- [EXERCISE REQUIREMENTS]:
Please return each record exactly as it stands.

- [DATA EXTRACT]:
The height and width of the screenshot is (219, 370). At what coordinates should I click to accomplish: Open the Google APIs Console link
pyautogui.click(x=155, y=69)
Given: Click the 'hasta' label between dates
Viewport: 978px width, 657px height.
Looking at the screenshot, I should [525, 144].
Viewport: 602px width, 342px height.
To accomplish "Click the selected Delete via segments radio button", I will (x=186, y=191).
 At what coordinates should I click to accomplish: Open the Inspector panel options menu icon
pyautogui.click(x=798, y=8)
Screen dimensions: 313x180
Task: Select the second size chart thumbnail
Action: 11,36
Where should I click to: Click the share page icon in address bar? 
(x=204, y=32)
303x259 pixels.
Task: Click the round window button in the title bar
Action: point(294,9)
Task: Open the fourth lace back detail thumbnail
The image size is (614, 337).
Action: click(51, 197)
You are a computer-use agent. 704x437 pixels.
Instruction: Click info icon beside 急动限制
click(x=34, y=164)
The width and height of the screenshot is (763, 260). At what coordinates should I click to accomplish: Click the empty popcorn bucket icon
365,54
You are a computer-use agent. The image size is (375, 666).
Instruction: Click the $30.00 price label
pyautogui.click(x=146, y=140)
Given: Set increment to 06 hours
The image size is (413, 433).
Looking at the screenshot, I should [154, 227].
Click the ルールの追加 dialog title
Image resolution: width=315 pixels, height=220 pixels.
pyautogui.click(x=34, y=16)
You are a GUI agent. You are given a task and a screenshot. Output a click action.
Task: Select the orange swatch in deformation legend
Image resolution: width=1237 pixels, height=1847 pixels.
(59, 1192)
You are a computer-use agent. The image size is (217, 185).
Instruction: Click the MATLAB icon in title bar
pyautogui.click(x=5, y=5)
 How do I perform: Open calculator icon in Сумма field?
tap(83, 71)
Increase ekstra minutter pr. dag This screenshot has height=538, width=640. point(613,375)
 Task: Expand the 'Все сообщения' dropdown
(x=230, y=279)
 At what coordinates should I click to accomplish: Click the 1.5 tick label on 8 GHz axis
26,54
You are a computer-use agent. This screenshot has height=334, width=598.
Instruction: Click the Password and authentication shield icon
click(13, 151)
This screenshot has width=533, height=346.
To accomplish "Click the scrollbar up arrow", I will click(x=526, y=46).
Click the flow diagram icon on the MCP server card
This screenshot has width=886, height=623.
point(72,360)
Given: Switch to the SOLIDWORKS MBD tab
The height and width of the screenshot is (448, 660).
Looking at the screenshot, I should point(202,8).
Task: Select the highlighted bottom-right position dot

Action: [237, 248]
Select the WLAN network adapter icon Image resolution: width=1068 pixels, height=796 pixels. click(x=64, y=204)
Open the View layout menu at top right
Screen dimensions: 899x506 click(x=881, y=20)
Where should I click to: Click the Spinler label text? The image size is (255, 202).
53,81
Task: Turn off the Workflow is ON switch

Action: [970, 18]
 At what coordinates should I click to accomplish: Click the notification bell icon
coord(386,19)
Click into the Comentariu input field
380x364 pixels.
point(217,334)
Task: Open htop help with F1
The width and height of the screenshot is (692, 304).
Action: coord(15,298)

- [RESPONSE TO THE TASK]:
The height and width of the screenshot is (219, 370). At what coordinates should I click to accomplish: Open the Google APIs Console link
pyautogui.click(x=155, y=69)
Given: Click the 'hasta' label between dates
Viewport: 978px width, 657px height.
Looking at the screenshot, I should [525, 144].
Viewport: 602px width, 342px height.
To accomplish "Click the selected Delete via segments radio button", I will (x=186, y=191).
 At what coordinates should I click to accomplish: Open the Inspector panel options menu icon
pyautogui.click(x=798, y=8)
Screen dimensions: 313x180
Task: Select the second size chart thumbnail
Action: 11,36
Where should I click to: Click the share page icon in address bar? 
(x=204, y=32)
303x259 pixels.
Task: Click the round window button in the title bar
Action: point(294,9)
Task: Open the fourth lace back detail thumbnail
The image size is (614, 337).
Action: click(51, 197)
You are a computer-use agent. 704x437 pixels.
Instruction: Click info icon beside 急动限制
click(x=34, y=164)
The width and height of the screenshot is (763, 260). At what coordinates should I click to accomplish: Click the empty popcorn bucket icon
365,54
You are a computer-use agent. The image size is (375, 666).
Instruction: Click the $30.00 price label
pyautogui.click(x=146, y=140)
Given: Set increment to 06 hours
The image size is (413, 433).
Looking at the screenshot, I should [154, 227].
Click the ルールの追加 dialog title
Image resolution: width=315 pixels, height=220 pixels.
pyautogui.click(x=34, y=16)
You are a GUI agent. You are given a task and a screenshot. Output a click action.
Task: Select the orange swatch in deformation legend
Image resolution: width=1237 pixels, height=1847 pixels.
(59, 1192)
You are a computer-use agent. The image size is (217, 185).
Instruction: Click the MATLAB icon in title bar
pyautogui.click(x=5, y=5)
 How do I perform: Open calculator icon in Сумма field?
tap(83, 71)
Increase ekstra minutter pr. dag This screenshot has height=538, width=640. point(613,375)
 Task: Expand the 'Все сообщения' dropdown
(x=230, y=279)
 At what coordinates should I click to accomplish: Click the 1.5 tick label on 8 GHz axis
26,54
You are a computer-use agent. This screenshot has height=334, width=598.
Instruction: Click the Password and authentication shield icon
click(13, 151)
This screenshot has width=533, height=346.
To accomplish "Click the scrollbar up arrow", I will click(x=526, y=46).
Click the flow diagram icon on the MCP server card
This screenshot has width=886, height=623.
point(72,360)
Given: Switch to the SOLIDWORKS MBD tab
The height and width of the screenshot is (448, 660).
Looking at the screenshot, I should point(202,8).
Task: Select the highlighted bottom-right position dot

Action: [237, 248]
Select the WLAN network adapter icon Image resolution: width=1068 pixels, height=796 pixels. click(x=64, y=204)
Open the View layout menu at top right
Screen dimensions: 899x506 click(x=881, y=20)
Where should I click to: Click the Spinler label text? The image size is (255, 202).
53,81
Task: Turn off the Workflow is ON switch

Action: [970, 18]
 At what coordinates should I click to accomplish: Click the notification bell icon
coord(386,19)
Click into the Comentariu input field
380x364 pixels.
point(217,334)
Task: Open htop help with F1
The width and height of the screenshot is (692, 304).
Action: coord(15,298)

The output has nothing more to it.